We've been playing Lego City Undercover together and we're on the second-to-last chapter and close to beating it. It'll be the first game he has beaten.

So yeah, BIG fan of Game Pass here.
 

Kyougar

Cute Animal Whisperer
Member
Nov 3, 2017
9,360
Which developers? I've only read of praise and satisfaction about Game Pass from developers, so far. The only concern I've found was here, by some Era posters.

You mean the 0.00000001% of developers who got a golden ticket. The rest are scraping along. No shit, developers on Gamepass are calling it a success. They are getting paid a premium to buff up Gamepass and incentivize customers to try it out.
This ticket will not be so generous in the future, it is unsustainable for Microsoft to pay developers a premium and let customers subscribe for a dollar. Some of us have the future of the industry in mind and don't get overly excited by short term success.



So, yourself?
 

TheGhost

Banned
Oct 25, 2017
28,137
Long Island
I've been playing a gamepass I would never have purchased because it's not in my wheel house.

I think it's called Abszu, or Absolve or something

Basically you're this blue alien scuba diving creature? And you swim underwater in some real beautiful scenery. I'm not sure if it's even a game or just a relaxation app. But it's great.

* Tasks and exercises:
A) Reproduce the Game Pass forum thread between "So yeah, BIG" and "short term success.", inclusive.
B) Summarize the Game Pass forum thread in two sentences.
C) Continue the Game Pass forum thread from its last post onward.
The listing that follows has nothing to do with the forum thread about Game Pass.

* Dataset excerpt:
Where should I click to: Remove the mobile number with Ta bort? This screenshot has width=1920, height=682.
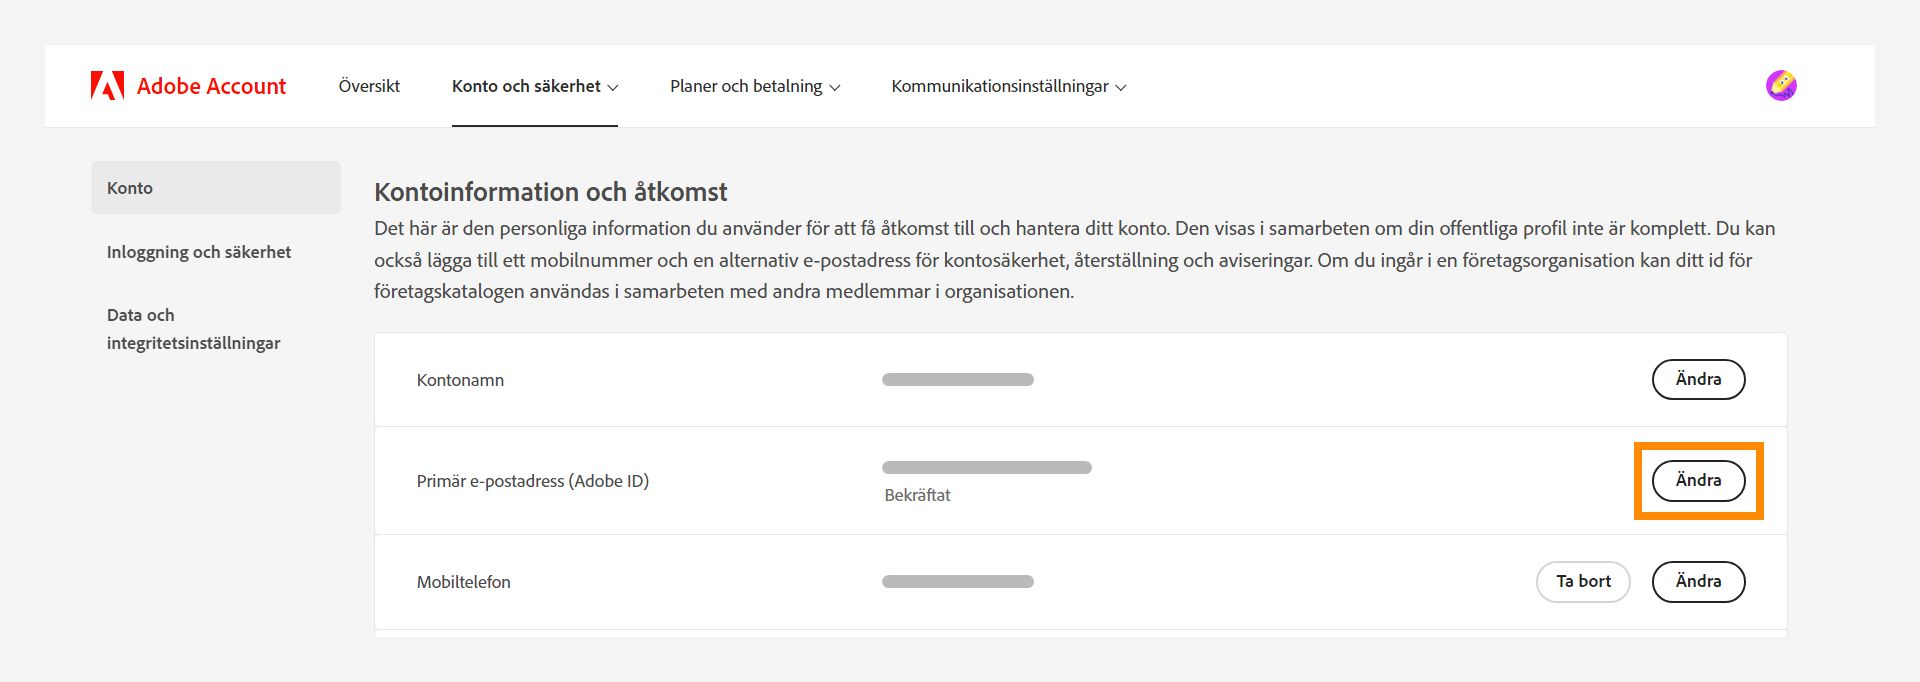click(1583, 581)
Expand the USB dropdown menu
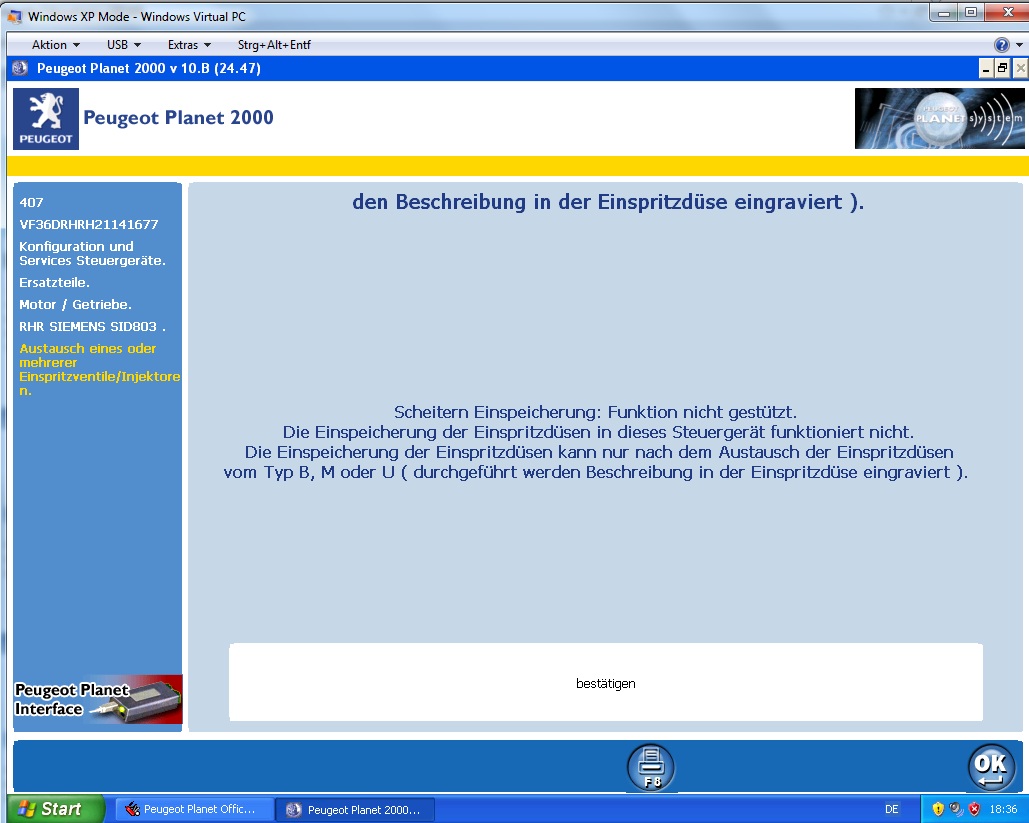 tap(124, 45)
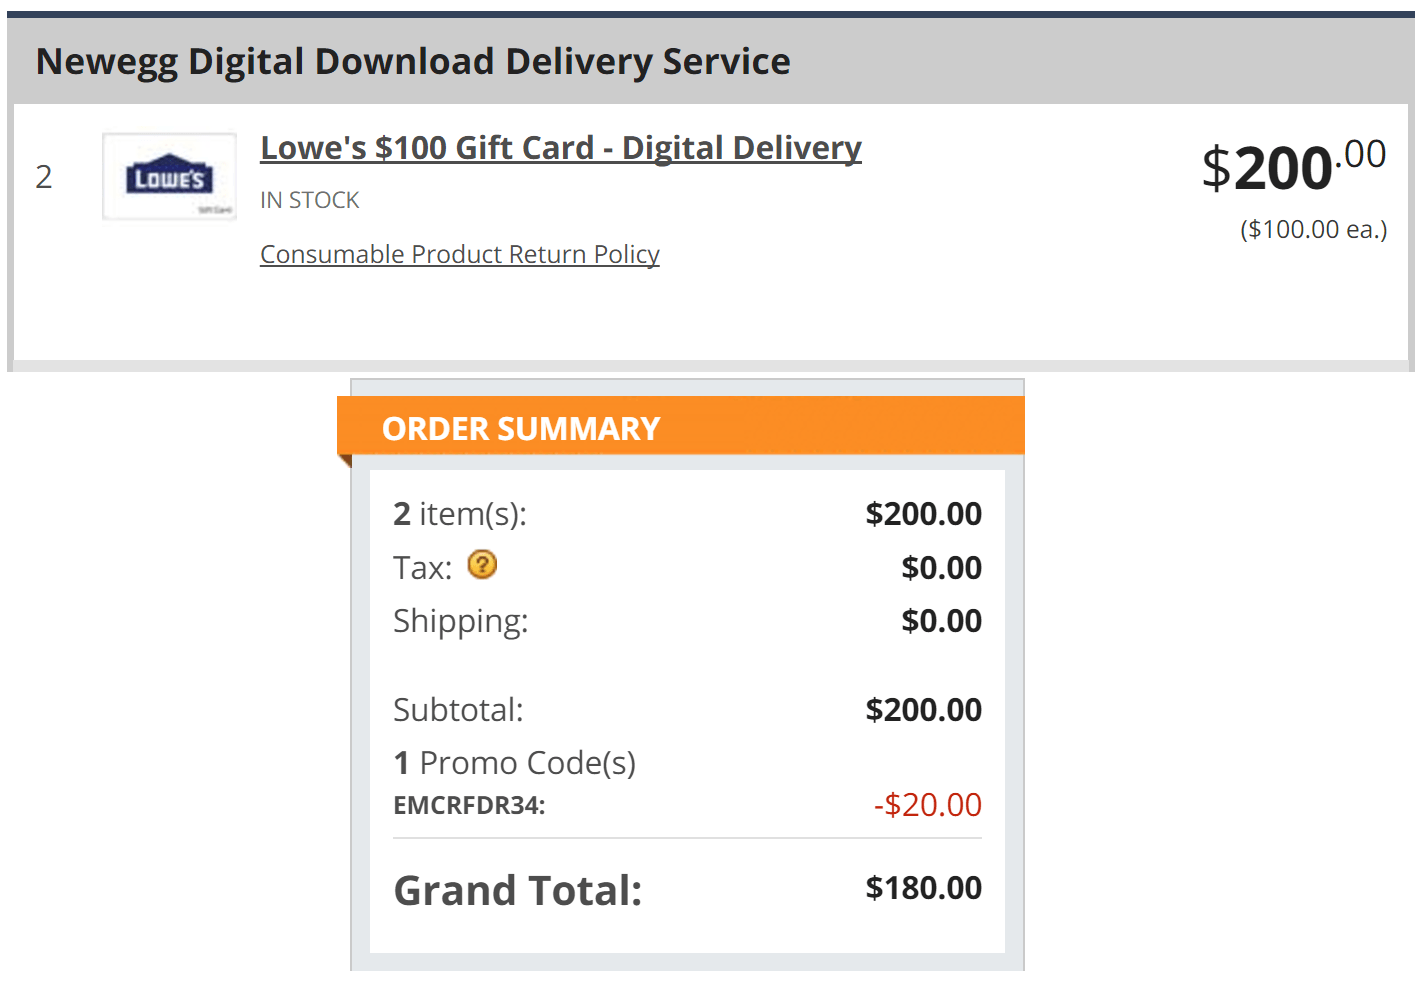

* Responses for each task:
A)
So yeah, BIG fan of Game Pass here.
 

Kyougar

Cute Animal Whisperer
Member
Nov 3, 2017
9,360
Which developers? I've only read of praise and satisfaction about Game Pass from developers, so far. The only concern I've found was here, by some Era posters.

You mean the 0.00000001% of developers who got a golden ticket. The rest are scraping along. No shit, developers on Gamepass are calling it a success. They are getting paid a premium to buff up Gamepass and incentivize customers to try it out.
This ticket will not be so generous in the future, it is unsustainable for Microsoft to pay developers a premium and let customers subscribe for a dollar. Some of us have the future of the industry in mind and don't get overly excited by short term success.

B) One poster is a big fan of Game Pass and is close to finishing Lego City Undercover with someone for whom it will be the first beaten game, while another post claims that only a tiny fraction of developers are paid a premium and that this arrangement is unsustainable for Microsoft. A further poster is enjoying a Game Pass title outside their usual taste, in which a blue scuba-diving creature swims through beautiful underwater scenery.

C)
 

Proven

Banned
Oct 29, 2017
5,841
You mean the 0.00000001% of developers who got a golden ticket. The rest are scraping along. No shit, developers on Gamepass are calling it a success. They are getting paid a premium to buff up Gamepass and incentivize customers to try it out.
This ticket will not be so generous in the future, it is unsustainable for Microsoft to pay developers a premium and let customers subscribe for a dollar. Some of us have the future of the industry in mind and don't get overly excited by short term success.




So, yourself?

So you're saying that the developers who are saying gamepass is helping them sell their games are actually being paid off and therefore lying about this, and instead promoting the virtues of game pass when in reality they aren't there?